The topic isn’t taboo.  If it was, you wouldn’t be reading this, or skipping to the comics as you are all more likely doing right now.  It seems like we arbitrary group of nerds here at The Legend just don’t get that the world is changing, and traditions cannot last forever.  One of those is true.  But this isn’t even about the family finally coming to a silent agreement that no one has the patience for a full game of Monopoly every Friday night or Dad not realizing that simply earning a perfect SAT score is not going to get you into Berkeley anymore.

Maybe we should all be home in our underwear behind a screen, leisurely doing all our interviews on Facebook and uploading everything solely onto the internet like 12-year-olds in the YouTube comment section, well partially.  Maybe, just maybe, people would look to our quaint little website a little more often instead of googling news.  Easier and faster?  Of course!  Better?  Arguable!

Call me lame and cliché when I say this, but I like the feel of newspaper toner rubbing against fingertips I just washed.  I feel like my own version of a superhero when I’m out uncovering the mystery that is why the band teacher chose to have his students play a song that I can’t even pronounce.  Writing the guide to asking a girl out to prom was also a blast.  I like to think I’m my own comical genius—but enough of my rambling.  I’m here to give you all a preview of what’s to come within the next several months.

There will be a lot of your monthly logs of Interact’s activities, your comics that you will probably be compelled to criticize, maybe a once in a lifetime happenstance that we might have to be sensitive about and your opinions and editorials that give our perspectives on the world.  There will be your people doing homework during class who shouldn’t be, journalists being turned away for doing their interviews the day before publishing date and your editorial staff being frustrated at said journalists.  There will also be your pizza layout parties, your random displays of affection and group of people who act as one big idiosyncratic weird yet fun family.

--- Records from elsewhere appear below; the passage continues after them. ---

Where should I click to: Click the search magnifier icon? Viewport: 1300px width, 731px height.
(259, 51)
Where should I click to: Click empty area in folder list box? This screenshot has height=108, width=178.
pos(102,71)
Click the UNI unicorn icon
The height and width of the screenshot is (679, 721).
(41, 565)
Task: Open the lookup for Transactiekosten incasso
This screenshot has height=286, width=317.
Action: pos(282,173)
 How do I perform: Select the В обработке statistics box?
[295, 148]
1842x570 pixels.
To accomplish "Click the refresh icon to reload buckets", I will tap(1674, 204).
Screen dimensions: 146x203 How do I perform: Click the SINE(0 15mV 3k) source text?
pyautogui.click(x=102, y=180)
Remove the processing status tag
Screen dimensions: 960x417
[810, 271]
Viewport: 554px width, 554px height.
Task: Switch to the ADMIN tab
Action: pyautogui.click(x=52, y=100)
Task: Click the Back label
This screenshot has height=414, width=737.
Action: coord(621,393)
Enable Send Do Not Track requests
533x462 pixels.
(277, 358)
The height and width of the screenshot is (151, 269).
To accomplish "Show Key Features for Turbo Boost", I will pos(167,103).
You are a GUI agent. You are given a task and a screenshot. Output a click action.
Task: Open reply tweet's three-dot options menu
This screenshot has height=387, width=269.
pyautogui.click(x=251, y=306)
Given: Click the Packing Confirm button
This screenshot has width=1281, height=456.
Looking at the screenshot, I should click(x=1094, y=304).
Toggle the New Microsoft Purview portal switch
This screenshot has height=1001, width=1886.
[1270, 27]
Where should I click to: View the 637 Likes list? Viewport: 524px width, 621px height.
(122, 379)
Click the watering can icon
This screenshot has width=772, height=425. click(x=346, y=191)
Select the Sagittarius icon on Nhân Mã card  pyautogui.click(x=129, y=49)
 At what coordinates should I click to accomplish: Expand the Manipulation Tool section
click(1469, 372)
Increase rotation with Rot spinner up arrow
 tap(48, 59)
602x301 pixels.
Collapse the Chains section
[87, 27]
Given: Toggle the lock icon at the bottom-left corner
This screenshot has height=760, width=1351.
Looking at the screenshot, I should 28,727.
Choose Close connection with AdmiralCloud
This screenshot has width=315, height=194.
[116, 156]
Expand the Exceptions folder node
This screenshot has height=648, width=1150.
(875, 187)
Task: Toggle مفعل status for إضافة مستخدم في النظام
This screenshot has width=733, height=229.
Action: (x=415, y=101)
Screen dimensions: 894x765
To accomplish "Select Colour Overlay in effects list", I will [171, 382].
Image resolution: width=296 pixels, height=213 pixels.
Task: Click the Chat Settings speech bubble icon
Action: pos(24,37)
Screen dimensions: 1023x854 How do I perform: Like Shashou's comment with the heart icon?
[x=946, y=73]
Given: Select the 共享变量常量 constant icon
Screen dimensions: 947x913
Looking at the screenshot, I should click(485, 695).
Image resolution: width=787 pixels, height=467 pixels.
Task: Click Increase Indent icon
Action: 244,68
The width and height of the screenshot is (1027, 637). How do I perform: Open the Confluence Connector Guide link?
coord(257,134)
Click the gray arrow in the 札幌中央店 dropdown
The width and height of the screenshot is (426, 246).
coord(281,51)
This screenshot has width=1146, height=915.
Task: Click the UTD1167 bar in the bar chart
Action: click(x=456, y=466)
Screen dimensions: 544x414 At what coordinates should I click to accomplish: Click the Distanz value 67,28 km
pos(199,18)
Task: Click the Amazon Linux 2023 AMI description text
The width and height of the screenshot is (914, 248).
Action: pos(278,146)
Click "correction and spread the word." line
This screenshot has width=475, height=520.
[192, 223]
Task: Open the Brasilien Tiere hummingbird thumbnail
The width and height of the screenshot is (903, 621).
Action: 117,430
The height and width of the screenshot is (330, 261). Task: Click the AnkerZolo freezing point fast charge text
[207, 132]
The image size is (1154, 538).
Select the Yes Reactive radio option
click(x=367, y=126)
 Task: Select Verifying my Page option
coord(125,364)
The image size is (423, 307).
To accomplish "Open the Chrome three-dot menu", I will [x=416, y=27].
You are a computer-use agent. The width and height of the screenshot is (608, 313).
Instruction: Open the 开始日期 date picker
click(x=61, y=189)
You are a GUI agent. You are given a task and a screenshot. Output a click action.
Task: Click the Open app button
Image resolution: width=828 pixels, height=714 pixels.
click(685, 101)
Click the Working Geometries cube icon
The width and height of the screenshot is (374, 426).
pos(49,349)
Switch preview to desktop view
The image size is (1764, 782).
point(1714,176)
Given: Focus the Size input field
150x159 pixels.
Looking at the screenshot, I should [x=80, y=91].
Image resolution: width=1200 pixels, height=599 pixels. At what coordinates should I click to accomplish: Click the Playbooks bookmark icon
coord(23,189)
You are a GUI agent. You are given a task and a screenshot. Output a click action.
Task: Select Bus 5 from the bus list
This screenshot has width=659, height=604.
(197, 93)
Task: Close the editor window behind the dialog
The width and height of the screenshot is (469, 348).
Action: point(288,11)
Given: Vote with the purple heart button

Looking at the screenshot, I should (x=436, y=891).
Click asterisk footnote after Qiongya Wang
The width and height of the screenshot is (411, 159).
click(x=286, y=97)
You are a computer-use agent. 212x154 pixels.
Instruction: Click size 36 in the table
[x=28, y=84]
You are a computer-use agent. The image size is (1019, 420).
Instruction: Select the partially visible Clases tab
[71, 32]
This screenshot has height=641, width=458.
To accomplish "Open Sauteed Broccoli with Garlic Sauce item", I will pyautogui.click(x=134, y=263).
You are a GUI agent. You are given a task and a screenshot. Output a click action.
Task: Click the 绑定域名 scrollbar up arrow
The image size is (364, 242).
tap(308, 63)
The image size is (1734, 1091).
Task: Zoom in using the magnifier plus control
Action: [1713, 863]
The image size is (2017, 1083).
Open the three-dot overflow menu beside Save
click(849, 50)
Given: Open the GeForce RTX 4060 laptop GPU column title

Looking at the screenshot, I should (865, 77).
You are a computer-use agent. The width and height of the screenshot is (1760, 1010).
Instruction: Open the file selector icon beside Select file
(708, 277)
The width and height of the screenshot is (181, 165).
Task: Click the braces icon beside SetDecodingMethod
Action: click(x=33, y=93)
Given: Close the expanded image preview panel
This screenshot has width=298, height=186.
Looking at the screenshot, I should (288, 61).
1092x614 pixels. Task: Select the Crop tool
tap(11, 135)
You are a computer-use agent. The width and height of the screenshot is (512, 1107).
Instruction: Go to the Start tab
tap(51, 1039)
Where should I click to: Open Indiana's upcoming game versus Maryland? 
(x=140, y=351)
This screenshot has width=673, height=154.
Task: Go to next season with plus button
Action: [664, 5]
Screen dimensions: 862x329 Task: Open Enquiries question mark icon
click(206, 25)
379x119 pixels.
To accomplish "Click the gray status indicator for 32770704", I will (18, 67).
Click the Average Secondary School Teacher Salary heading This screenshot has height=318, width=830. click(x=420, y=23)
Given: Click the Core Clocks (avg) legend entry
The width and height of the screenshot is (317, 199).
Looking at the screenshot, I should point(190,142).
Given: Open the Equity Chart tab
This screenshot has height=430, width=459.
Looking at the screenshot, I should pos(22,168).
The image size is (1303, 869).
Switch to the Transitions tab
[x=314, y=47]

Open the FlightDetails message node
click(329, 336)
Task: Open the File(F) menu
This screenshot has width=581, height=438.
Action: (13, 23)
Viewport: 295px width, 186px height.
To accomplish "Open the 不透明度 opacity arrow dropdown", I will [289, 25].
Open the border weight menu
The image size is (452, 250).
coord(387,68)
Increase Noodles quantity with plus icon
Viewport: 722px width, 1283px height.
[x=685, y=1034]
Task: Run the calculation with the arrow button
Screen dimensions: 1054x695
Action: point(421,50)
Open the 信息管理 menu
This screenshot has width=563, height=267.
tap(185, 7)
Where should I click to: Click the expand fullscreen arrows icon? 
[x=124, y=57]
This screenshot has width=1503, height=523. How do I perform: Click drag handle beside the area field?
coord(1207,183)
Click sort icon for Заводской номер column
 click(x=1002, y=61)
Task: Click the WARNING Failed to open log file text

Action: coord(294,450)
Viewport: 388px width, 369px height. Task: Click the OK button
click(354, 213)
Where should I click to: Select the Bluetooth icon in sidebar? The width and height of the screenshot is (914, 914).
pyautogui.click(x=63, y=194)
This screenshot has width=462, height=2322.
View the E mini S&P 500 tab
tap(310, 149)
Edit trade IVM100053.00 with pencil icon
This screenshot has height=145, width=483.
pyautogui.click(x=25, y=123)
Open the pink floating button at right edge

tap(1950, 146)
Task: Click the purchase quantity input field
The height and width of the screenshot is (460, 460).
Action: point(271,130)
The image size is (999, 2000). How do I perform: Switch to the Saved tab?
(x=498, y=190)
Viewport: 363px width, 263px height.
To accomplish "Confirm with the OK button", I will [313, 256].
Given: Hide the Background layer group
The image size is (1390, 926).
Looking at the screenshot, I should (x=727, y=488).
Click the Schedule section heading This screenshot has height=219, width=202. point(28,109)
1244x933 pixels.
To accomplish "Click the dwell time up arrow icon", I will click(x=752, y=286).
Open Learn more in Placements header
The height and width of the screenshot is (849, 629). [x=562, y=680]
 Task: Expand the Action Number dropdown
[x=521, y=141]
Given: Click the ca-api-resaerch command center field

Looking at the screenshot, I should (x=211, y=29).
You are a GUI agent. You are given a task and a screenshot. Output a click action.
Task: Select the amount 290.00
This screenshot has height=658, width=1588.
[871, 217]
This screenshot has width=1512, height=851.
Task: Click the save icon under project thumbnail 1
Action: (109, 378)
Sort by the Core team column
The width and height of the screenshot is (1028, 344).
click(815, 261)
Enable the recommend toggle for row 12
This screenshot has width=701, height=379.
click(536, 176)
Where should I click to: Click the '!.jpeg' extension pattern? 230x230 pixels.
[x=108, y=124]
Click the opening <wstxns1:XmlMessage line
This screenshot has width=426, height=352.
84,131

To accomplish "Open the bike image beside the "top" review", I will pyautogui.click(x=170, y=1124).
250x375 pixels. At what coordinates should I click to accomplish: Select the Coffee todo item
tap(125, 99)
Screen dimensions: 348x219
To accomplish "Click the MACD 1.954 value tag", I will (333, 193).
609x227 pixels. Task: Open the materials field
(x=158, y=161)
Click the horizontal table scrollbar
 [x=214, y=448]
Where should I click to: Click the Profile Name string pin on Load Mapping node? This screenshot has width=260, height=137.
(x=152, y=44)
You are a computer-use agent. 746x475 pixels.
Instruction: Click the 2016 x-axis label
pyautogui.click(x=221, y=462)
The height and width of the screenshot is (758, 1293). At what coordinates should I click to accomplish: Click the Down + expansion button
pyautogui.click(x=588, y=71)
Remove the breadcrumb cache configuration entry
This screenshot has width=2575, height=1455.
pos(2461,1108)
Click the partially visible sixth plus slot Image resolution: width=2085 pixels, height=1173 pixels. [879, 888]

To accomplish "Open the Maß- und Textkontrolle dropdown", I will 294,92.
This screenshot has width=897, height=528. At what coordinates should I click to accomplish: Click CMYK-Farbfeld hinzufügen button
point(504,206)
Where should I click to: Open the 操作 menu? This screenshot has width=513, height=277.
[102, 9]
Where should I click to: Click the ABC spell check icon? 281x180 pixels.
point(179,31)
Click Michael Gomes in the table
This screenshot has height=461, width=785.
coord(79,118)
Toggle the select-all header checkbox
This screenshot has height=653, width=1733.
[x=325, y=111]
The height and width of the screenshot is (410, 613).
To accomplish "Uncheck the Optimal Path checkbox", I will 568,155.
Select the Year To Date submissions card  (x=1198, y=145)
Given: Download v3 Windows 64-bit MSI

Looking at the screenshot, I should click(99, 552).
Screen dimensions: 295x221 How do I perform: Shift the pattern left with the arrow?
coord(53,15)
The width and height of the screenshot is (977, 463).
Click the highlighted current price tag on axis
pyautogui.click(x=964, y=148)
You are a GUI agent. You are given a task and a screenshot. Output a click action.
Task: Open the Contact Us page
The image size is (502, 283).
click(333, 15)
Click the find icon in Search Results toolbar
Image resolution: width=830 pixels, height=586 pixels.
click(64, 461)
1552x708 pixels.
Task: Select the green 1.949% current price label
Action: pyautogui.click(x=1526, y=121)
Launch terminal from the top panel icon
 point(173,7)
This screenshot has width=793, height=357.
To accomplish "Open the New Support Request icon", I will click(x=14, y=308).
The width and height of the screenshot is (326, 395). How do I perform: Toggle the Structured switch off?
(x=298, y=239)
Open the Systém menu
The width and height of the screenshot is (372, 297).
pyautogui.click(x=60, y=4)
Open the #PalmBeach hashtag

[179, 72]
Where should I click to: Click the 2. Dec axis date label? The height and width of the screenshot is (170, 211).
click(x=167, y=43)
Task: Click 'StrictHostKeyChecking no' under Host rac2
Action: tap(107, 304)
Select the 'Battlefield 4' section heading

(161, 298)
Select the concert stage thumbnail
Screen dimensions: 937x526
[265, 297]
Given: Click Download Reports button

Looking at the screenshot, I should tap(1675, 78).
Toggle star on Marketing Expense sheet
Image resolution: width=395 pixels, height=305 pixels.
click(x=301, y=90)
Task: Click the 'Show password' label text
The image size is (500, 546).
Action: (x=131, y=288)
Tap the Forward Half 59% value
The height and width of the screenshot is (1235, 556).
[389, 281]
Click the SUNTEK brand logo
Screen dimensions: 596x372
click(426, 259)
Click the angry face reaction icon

So sit back.  Enjoy the show.  Don’t focus too hard on the statistics and beware of lots of factual mistakes.  We hope those won’t happen often this year.  Without further ado, this is the 50th Anniversary of PHHS The Legend.  We hope that you will continue supporting us throughout this year and help keep this tradition alive for years to come.  However, I beg of you: Please don’t make us work at home in our underwear.